(191ba) Elucidation of Aromatic Metabolism Pathways in a Non-Model, Non-Conventional Oleaginous Yeast

Oleaginous yeasts have long been a target for developing industrial-scale biochemical processes due to their ability to accumulate high amounts of lipids, synthesize complex chemicals and proteins, and robustly metabolize diverse feedstocks. In parallel, interest in lignocellulosic biomass as a feedstock has grown. Trichosporon oleaginosus, previously known as Cryptococcus curvatus, is a non-model, non-conventional, oleaginous yeast that we have discovered both tolerates and metabolizes lignin-derived phenolics. We have characterized T. oleaginosus biomass and lipid accumulation while utilizing glucose, phenol, catechol, 4-hydroxybenzoic acid, and resorcinol as sole carbon sources under nitrogen rich and nitrogen starved conditions. Aromatic metabolism does not hinder lipid accumulation, but toxicity limits how much carbon can be dosed at a single time to 1 g/L for three of the four aromatics studied. As such, we explored different feeding strategies to overcome aromatic toxicity, and increased lipid accumulation by more than 85%. Since many recalcitrant waste streams are heterogeneous feedstocks, we also characterized growth and lipid accumulation when cells are cultured in dual carbon feedstocks, and found that feeding glucose and resorcinol at once improves lipid accumulation by 41% when compared to glucose as a sole carbon source. To date, the mechanism for aromatic metabolism in this yeast remains unknown.
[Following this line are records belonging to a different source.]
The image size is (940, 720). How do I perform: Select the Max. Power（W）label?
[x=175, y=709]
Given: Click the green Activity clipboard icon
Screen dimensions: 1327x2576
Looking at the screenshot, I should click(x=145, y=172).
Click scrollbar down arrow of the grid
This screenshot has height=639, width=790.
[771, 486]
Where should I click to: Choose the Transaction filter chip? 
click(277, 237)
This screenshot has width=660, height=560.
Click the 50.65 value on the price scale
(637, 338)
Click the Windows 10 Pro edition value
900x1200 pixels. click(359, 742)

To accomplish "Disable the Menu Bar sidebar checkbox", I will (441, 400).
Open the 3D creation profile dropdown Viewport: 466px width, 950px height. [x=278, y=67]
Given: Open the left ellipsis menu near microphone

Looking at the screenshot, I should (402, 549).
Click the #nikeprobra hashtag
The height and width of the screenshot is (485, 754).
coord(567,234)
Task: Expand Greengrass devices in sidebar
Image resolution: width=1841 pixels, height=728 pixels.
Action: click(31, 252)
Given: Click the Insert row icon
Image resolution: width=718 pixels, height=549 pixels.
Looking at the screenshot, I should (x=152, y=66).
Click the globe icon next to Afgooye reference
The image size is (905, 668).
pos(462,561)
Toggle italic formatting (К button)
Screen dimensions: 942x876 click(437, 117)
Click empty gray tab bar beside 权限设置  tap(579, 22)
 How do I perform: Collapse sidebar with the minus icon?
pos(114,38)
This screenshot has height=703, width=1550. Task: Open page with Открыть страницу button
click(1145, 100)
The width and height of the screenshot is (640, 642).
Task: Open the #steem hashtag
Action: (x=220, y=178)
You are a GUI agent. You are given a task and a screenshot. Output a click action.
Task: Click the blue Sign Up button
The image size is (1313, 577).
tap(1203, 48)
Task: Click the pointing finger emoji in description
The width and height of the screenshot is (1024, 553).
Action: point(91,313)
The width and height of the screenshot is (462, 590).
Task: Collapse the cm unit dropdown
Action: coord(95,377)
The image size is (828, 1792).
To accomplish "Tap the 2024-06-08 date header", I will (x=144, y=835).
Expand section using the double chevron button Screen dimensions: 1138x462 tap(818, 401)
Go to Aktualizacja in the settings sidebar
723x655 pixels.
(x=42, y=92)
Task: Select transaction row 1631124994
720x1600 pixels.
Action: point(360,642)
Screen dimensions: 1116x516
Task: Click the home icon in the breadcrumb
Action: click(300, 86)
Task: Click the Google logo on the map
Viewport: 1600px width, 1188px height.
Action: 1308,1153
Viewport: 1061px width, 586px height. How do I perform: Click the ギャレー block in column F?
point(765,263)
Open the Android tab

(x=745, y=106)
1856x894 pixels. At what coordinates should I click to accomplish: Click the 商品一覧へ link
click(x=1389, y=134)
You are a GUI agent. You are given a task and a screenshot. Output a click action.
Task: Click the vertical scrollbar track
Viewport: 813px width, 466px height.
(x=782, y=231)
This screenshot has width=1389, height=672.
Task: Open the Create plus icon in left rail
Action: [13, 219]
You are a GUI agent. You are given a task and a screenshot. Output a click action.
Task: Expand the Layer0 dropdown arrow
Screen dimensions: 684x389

BLAST analysis suggests a potential putative pathway for metabolism of aromatic compounds, but non-intuitive qPCR results indicates the mechanism could involve a cryptic pathway or an alternative mechanism of aromatic metabolism. RNAseq data was utilized in effort to elucidate the pathways responsible for aromatic metabolism. In all, this work hopes to showcase this yeast as a potential model oleaginous yeast for aromatic metabolism, with future applications for valorization of recalcitrant feedstocks such as lignin and phenolic wastewater effluents.